Passage>
§ §

Advice and Wellbeing. Adapting to home life during Covid-19

If you are so committed to your work that you feel like your home is the kitchen, the reception desk, or the restaurant floor, then suddenly finding yourself confined to your real home can be a shock.

The UK is currently in a national lockdown with no clear end in sight. When we eventually return to lower tiers we can still expect severe restrictions for months to come.

Many challenges and difficulties will arise whilst we spend more time than usual at home. But Hospitality Action has some useful information and tips for overcoming difficulties that we may face.

Staying at home.

The latest government advice (Jan 2021) is that we should stay at home.

You must not leave, or be outside of your home except where necessary. You may leave the home to:

  • shop for basic necessities, for you or a vulnerable person
  • go to work, or provide voluntary or charitable services, if you cannot reasonably do so from home
  • exercise with your household (or support bubble) or one other person, this should be limited to once per day, and you should not travel outside your local area
  • meet your support bubble or childcare bubble where necessary, but only if you are legally permitted to form one
  • seek medical assistance or avoid injury, illness or risk of harm (including domestic abuse)

§ §

Data>

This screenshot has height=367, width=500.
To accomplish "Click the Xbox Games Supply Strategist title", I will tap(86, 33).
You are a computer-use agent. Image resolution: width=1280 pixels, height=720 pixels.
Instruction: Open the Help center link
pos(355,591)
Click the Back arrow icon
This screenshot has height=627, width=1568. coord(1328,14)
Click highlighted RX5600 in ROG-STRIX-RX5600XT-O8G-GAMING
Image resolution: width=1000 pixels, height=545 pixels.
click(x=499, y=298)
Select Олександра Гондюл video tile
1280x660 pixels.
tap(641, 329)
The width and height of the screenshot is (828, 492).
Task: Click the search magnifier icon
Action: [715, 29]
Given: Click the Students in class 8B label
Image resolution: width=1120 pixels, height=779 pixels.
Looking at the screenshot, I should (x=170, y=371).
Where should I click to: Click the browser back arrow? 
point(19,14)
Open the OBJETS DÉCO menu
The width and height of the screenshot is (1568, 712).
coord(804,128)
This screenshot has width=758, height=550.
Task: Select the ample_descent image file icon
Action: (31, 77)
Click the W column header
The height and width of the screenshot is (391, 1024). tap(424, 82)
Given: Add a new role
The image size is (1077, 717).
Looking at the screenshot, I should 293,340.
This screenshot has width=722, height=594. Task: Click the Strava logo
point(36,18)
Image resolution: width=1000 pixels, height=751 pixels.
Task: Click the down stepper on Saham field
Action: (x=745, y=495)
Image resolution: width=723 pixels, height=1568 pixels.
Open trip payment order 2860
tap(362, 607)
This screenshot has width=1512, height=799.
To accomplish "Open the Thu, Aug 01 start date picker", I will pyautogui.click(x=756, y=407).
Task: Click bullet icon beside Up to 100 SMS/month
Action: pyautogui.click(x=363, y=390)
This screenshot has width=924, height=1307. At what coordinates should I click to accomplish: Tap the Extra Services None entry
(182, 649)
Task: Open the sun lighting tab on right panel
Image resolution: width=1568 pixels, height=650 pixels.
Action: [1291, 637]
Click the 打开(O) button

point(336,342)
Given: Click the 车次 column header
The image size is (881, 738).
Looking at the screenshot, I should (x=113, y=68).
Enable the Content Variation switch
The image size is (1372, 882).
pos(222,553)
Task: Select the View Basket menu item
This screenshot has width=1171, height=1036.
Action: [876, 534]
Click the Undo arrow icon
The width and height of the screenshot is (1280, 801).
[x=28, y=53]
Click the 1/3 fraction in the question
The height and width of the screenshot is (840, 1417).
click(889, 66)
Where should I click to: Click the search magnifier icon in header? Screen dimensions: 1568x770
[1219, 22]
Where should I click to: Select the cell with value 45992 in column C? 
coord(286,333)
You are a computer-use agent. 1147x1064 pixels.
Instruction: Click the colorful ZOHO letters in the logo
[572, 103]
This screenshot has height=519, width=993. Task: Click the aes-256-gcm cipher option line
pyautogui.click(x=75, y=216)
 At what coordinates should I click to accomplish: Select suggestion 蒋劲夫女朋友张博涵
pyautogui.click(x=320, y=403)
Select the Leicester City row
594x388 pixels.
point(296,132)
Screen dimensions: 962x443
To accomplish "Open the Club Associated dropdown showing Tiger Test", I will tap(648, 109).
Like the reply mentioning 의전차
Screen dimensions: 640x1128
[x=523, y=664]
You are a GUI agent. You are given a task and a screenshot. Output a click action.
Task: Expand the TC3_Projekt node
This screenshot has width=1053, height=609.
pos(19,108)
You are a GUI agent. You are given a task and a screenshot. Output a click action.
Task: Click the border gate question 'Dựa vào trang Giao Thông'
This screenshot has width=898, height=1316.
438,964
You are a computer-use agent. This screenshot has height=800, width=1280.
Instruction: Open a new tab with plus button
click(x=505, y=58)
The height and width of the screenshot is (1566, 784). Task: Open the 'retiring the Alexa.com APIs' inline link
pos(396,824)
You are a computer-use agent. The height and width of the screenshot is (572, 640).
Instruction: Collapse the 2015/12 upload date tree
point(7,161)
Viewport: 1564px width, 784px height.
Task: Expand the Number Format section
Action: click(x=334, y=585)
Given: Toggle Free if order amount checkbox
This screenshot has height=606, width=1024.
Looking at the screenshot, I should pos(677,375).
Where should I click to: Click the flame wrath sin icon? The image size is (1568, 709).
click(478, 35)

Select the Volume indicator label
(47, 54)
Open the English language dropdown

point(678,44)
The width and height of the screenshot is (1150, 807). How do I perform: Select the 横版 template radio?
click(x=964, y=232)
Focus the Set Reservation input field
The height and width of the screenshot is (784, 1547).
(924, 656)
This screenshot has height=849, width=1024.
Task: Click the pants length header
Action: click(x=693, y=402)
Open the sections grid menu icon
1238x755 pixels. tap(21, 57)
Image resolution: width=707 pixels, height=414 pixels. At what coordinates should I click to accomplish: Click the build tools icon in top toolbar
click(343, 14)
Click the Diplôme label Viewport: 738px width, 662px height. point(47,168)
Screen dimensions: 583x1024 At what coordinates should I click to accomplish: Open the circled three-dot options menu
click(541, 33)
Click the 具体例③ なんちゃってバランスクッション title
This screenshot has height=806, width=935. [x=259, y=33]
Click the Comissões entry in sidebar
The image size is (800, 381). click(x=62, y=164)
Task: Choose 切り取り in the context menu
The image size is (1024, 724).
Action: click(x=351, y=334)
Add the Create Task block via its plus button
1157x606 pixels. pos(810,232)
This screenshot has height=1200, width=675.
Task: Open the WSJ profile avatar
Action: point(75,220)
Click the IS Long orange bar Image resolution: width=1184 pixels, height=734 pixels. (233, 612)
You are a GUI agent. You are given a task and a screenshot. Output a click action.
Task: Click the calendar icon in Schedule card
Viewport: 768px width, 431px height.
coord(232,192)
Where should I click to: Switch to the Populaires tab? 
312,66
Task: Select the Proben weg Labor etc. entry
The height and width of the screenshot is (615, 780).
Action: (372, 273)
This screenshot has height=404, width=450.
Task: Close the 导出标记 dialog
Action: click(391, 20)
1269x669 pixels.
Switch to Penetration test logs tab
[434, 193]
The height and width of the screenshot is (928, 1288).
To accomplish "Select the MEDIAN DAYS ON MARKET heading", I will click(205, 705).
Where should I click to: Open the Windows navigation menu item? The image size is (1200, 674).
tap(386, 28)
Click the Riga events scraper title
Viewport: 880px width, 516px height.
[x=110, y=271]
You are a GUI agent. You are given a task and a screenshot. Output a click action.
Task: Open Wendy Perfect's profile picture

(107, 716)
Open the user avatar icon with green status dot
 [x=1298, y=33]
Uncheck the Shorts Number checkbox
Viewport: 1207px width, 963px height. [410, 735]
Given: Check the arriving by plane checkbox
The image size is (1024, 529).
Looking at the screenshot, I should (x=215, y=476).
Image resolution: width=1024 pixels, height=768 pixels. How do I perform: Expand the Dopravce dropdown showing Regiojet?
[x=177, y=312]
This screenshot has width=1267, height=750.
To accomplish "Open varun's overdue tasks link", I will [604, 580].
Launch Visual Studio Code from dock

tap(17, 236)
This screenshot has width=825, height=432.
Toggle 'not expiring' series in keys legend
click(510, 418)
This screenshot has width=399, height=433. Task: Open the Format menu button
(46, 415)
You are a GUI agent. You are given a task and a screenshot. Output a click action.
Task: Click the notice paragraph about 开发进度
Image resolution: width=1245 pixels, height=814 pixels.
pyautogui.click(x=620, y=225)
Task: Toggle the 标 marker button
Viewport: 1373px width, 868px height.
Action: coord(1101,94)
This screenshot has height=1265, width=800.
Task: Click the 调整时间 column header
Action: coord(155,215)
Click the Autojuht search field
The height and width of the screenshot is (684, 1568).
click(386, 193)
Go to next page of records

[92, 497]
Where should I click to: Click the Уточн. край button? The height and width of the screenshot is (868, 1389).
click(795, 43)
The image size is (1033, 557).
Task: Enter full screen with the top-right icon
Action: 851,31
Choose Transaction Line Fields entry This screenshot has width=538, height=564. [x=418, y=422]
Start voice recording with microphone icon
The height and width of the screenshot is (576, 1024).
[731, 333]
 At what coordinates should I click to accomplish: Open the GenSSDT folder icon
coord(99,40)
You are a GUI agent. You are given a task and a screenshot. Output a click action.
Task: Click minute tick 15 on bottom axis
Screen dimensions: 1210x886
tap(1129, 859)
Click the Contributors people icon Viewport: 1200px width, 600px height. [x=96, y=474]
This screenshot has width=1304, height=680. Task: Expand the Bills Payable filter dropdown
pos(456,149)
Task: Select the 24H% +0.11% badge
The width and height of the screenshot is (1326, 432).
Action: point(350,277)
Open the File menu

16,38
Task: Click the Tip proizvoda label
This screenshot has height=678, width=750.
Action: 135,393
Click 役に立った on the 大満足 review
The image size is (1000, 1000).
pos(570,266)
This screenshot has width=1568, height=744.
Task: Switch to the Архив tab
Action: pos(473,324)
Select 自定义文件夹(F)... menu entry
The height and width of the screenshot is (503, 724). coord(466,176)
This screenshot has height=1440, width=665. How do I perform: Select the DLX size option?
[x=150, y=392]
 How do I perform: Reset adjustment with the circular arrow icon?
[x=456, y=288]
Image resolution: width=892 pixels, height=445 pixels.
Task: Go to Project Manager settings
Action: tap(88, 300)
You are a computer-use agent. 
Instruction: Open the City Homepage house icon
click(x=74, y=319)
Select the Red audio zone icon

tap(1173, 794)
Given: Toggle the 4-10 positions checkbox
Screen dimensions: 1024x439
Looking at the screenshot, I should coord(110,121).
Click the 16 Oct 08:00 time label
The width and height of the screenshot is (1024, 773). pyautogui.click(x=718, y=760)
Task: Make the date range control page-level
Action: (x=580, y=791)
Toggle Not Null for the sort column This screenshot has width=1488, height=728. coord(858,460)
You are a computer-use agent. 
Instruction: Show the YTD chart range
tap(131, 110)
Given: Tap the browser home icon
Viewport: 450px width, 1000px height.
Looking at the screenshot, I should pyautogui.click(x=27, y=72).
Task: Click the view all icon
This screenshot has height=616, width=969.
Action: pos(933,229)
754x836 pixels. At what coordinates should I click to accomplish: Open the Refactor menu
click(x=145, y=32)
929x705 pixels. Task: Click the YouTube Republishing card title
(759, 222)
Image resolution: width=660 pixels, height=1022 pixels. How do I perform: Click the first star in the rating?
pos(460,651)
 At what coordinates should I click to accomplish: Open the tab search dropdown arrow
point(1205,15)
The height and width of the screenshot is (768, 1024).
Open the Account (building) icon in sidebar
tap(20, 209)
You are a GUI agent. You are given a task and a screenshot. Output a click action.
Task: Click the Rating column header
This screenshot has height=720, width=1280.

§ §

Questions to answer>
**1.** Please reproduce the Covid-19 home life text from "Many challenges and" to "Staying at home.".
**2.** Write what comes next in the Covid-19 home life text, picking up after its last line.

Outputs in order>
**1.**
Many challenges and difficulties will arise whilst we spend more time than usual at home. But Hospitality Action has some useful information and tips for overcoming difficulties that we may face.

Staying at home.

**2.**
  • attend education or childcare - for those eligible

You can only leave home for work purposes where it is unreasonable for you to do your job from home. This includes, but is not limited to, people who work within critical national infrastructure, construction or manufacturing that require in-person attendance

If you do leave home for a permitted reason, you should always stay local - unless it is necessary to go further, for example to go to work. Stay local means stay in the village, town, or part of the city where you live.

Image: Charles Deluvio/Unsplash

Working From Home.

Whether it’s having children with, you limited space, or a lack of equipment, working from home can be difficult. But there are many small things we can implement to make the transition as painless as possible:

  • Follow your usual routine as much as possible.
  • Set out a designated work area – no matter how small.
  • Remove any distractions where possible.
  • Maintain regular hours. Be on time and ensure you finish work at your designated time.
  • Take your usual breaks and lunch.
  • Make time for some exercise, a 15 minute walk will go a long way.
  • Stay connected with your team. Utilise phone calls and video calls to keep a team spirit.
  • Understand you may not work at your usual capacity.
  • Take advantage of the perks of working from home!

Managing everyone at home.

Other than our children, there may now be partners, adult siblings, roommates and parents at home during this period of time. We may even have people moving back in due to the financial difficulty many are facing or a vulnerable person in their household. How do you manage with having various age groups, various family roles and so forth at home all at once, all the time?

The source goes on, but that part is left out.